Life is not impersonal. It is not meaningless. It is amazingly, extraordinarily, extravagantly magnificent. And each of us. Each living thing has it wholly in our own hands from the moment we are born until the moment we lay down our little clay suits and move on to the next glorious adventure. We have forgotten that without the magnificent gerbil, the wheel is irrelevant.  When we become salves to the wheel that cannot because of its very nature encompass all of the extraordinary ordinariness of our own simple selves we have lost sight of the original gift of the wheel. 

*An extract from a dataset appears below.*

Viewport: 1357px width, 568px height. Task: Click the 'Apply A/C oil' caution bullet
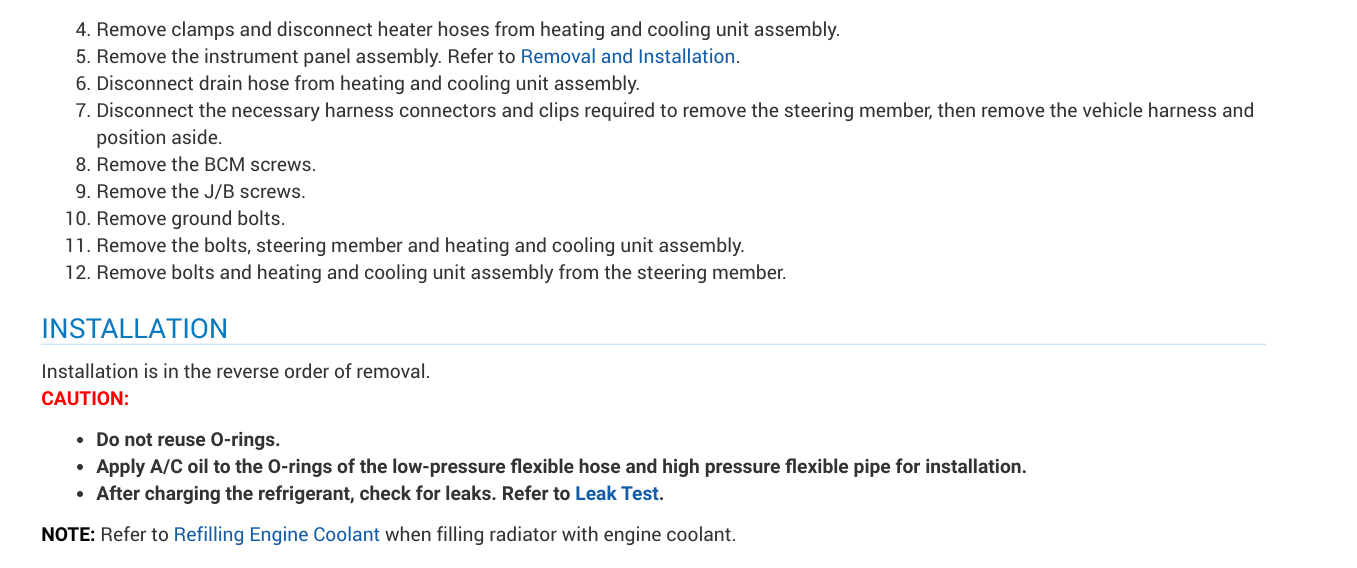(560, 467)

How do we teach ourselves and thus each other that we already own and in fact embody a tremendous vast incalculable opportunity and competency that is so singularly amazing that there is only one of each of us ever created? How is it that the tools that were created to sharpen our wit, dulled our sense of awareness? Why is it that when I was sent to school and driven to church that the very essence of my own value, my own extraordinary capability was denied, discounted, eliminated from the equation of a successful me as if it was never a divine gift of life fully delivered the moment I was born?

Rather than receive me as the overflowing well that I am, I was taught, brainwashed into thinking that without the permission of that which is without I was less than the meanest thing, even to the point of non existence. I am not the only one who was taught and has used the mirror to destroy myself before it ever occurred to me to see in that mirror looking back at me the infinite capacity that I AM. When education, or persuasion of any kind depends on the premise that without its’ approval, without its’ mastery I am less it is a false teacher. 

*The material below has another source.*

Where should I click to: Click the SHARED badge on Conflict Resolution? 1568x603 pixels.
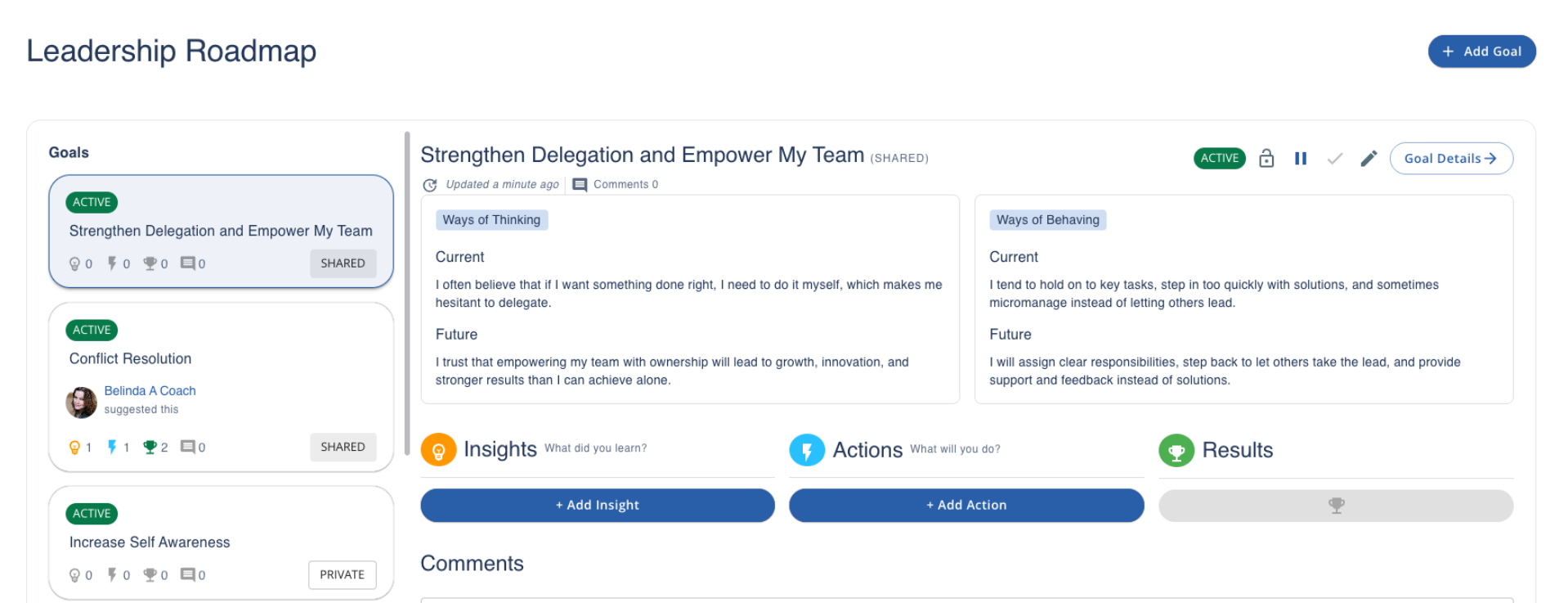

Any skill, any discipline, any idea pursued to its infinite application is in fact itself dependent on the presence of the student. Without the student there is no discipline. The student brings to the practice the infinite possibility of learning, adaptation, assimilation, incredulity, curiosity, resilience, application, repetition, opposition, and eventually the ability to discard and move beyond the static realm of the classroom.  Between the small number of practical and personal extraordinary gifts that each student brings to any class, practice, or study of any form of applied learning are the infinite nuances that each student carries within him or herself. Each of us has the seed of infinite possibility bursting open deep inside of us, and reaching and growing towards the light of our own experience in a way that no master will ever experience or have the pleasure of its extraordinary essence of life. 

How do I teach myself? How do I teach all of us to turn the mirror around and instead of seeing what is lacking through some small thimble of controlled negative dialogue, teach myself and others to see what it is, who it is that I bring to the equation just be being present. Just by showing up. Hmm? How do we accomplish this extraordinary reversal of fortune and restore ourselves to our own lives?

Personally for me it is all right here in the Kung Fu Panda. Thank you very much DreamWorks Animation. I just have to believe that I already have the eyes to see it, that I already have the ability to be whatever it is that I see or understand. Then I simply have to get up and get on with it. With me.  No need to be God, or have a degree, or be able to write a masterpiece, do 183 asanas perfectly, or even go on a successful blind date. I just have to get up and be me. Every moment of every day trusting that I am already capable of finding my Way, enjoying what I choose to take on as a discipline or discard as not my cup of tea; as long as I do not leave me behind as I make my way through my own day, my own present presence I will be more than ok. I will be more than enough. I will be, I am my own dragon warrior.